A couple of evenings later I shared an enjoyable train journey with Nick Timothy. I told him of my surprise. ‘Ah yes. She is a much misunderstood woman’.
Some of you may think that I was just star struck. But I am a bit long in the tooth for that having known every Prime Minister since Macmillan. I have a theory that at last she is happy in her own skin. She has put up with such vicious abuse, personal attacks from the mad and the bad, had more farewells than Frank Sinatra and been written off more than a Richard Hammond car, that I bet she just said to herself, ‘what do I have to prove, what have I got to lose?’ And it worked. The weird thing in politics is that honesty tends to work better than pretending to be something that you are not. But most important of all she has finally found her voice in a speechwriter that actually gets her, a lad called Keelan Carr who used to advise her on Scottish affairs. Well, keep the boy, fill his pockets with gold. He is her finest asset.

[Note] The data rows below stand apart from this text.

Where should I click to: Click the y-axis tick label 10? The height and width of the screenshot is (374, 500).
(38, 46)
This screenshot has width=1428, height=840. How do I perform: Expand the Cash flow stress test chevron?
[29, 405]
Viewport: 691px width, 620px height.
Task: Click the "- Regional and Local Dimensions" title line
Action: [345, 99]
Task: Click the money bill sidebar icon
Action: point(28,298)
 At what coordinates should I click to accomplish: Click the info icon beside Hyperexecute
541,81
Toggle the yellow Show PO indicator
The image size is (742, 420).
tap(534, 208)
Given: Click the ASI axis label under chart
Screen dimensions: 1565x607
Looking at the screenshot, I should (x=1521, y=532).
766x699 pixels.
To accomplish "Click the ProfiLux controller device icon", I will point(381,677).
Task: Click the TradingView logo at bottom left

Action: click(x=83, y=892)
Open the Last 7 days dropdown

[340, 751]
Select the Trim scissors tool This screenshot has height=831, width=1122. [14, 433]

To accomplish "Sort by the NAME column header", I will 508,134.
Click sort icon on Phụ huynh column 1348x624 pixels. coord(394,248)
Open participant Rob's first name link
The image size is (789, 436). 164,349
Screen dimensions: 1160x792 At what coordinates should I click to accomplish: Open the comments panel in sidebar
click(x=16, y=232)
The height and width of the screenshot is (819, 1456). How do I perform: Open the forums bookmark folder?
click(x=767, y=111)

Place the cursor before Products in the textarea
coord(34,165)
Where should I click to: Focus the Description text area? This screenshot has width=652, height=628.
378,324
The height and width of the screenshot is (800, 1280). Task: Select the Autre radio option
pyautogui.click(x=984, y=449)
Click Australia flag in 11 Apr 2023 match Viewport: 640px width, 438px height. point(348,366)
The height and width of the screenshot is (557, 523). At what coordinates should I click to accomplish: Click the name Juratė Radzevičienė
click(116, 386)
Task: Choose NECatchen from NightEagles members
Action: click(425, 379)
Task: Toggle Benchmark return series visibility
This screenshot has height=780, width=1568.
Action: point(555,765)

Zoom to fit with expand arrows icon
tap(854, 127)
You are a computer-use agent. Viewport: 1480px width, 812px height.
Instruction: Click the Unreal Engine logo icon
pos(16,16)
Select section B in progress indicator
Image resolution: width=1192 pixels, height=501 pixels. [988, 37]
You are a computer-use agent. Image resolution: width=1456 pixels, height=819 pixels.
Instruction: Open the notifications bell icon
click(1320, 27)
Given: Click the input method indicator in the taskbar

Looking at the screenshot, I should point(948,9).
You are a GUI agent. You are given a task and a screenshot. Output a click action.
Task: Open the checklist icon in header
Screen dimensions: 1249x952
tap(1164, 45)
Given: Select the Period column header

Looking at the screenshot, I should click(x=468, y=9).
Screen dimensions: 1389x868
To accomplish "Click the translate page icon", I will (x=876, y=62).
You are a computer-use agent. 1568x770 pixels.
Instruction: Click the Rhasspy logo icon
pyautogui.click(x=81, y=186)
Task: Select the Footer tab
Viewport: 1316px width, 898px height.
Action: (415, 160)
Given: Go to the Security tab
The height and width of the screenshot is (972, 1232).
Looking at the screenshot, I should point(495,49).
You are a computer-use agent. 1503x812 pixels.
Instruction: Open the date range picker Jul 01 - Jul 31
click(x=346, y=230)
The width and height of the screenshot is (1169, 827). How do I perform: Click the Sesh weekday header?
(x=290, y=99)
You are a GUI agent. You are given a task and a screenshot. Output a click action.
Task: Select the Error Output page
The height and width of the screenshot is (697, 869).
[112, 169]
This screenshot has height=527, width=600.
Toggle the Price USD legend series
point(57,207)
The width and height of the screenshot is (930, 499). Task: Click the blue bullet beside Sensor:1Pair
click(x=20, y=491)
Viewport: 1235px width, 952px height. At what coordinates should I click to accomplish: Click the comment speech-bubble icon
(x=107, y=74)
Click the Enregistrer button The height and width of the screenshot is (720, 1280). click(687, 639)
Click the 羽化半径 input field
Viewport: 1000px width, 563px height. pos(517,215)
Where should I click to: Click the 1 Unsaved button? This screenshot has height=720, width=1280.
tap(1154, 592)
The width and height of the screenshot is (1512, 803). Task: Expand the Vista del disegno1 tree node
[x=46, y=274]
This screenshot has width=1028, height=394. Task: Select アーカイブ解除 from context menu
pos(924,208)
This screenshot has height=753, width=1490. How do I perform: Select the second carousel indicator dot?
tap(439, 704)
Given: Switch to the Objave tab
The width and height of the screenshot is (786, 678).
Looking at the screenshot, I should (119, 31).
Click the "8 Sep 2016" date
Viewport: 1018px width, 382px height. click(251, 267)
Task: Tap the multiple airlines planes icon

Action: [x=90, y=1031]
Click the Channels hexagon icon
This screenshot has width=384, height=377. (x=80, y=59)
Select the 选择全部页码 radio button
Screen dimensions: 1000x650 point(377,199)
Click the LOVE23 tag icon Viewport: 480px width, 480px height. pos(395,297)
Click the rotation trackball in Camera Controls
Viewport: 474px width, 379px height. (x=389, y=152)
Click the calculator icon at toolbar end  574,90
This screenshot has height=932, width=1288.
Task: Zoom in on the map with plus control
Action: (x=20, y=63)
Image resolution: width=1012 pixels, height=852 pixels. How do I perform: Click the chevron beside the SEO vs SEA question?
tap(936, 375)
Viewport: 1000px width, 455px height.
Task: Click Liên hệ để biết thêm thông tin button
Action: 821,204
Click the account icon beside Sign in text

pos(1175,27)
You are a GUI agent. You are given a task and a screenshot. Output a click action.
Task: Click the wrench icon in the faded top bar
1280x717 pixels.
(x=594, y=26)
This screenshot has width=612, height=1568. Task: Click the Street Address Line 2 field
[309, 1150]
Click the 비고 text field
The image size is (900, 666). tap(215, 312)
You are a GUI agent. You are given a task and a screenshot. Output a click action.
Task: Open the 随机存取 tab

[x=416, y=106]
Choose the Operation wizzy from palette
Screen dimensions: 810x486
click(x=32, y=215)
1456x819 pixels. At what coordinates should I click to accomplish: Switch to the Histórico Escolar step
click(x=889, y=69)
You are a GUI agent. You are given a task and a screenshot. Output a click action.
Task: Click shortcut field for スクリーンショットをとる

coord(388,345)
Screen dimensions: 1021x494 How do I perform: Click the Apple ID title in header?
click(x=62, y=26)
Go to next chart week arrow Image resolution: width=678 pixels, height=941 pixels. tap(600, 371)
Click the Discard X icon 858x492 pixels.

It’s strange, isn’t it, how conference can make or break reputations. Boris was all bluster and no beef. He showed such great promise to his camp followers. Such high expectations, such cynicism, such ambition. But at the end of the day Boris trying to be Prime Ministerial is like Roger Rabbit reading the Gettysburg address. He is down but no means out. He must be hurting. A nation mourns.
And then there was this fellow Dudderidge. No, I’d never heard of him either. He wanted to show how he could put the final nail in Madame’s coffin by writing to Graham Brady, the grandee’s grandee and curry favour with the Boristas. In fact the silly boy was too clever by half and made it clear to the whips that if they gave him a job his letter would never reach the post box. They told him to fuck off. And actually he might as well have. He is finished and will never be forgiven. Best he spends more time with his correspondence.
The real shock was the crashing and burning of Jeremy Hunt. I have always thought of him as a safe pair of hands and a dark horse in a leadership election. Well, no longer. The Foreign Office now see him as a disaster, which is a shame. The most sensible action for him to take is just apologise for being so crass. The EU may be a pain but they don’t imprison, torture and kill. And Donald Tusk was the youth leader of Solidarity in 1981. But the Hunt line is even more offensive to common sense than his original remark. Evidently we all misunderstood him. Dear God, give me strength. Who on earth advises him, Pinocchio?
So Hunt, Bozo and Mogg are out of the frame which leaves Javid as a serious contender. But…….under estimate Gove at your peril. He is one of those rare breed of ministers who thinks about things, has ideas and is consummately competent. The war is not over for him. He needs to be her Cromwell with a happier ending than having his head chopped off. I predict that he will either be Prime Minister or edit the TIMES.
The latest wheeze by the carpet biters is to demand that she sets a date for her exit. This is as impertinent as it is stupid. There is no natural successor and she now has the the final stages of Brexit to thrash out. Oh, and remember what happened when Tony Blair tried this tactic. The brutal reality is that she will remain as long as the opinion polls shows that she is the only person to beat Corbyn. A friend of mine has a bet in the Savile Club wager book that she will fight the next election. I thought he was mad. But he might just prove to be right after all. This is going to be a very long game. I think I will buy stocks in Gove.
Yet my deepest sympathy goes to Geoffrey Cox. He will now be the Adonis of the rubber chicken circuit and in demand. It’s bad enough meeting the grass roots at conference, now the poor devil will have this joy all year round. Life can be so cruel.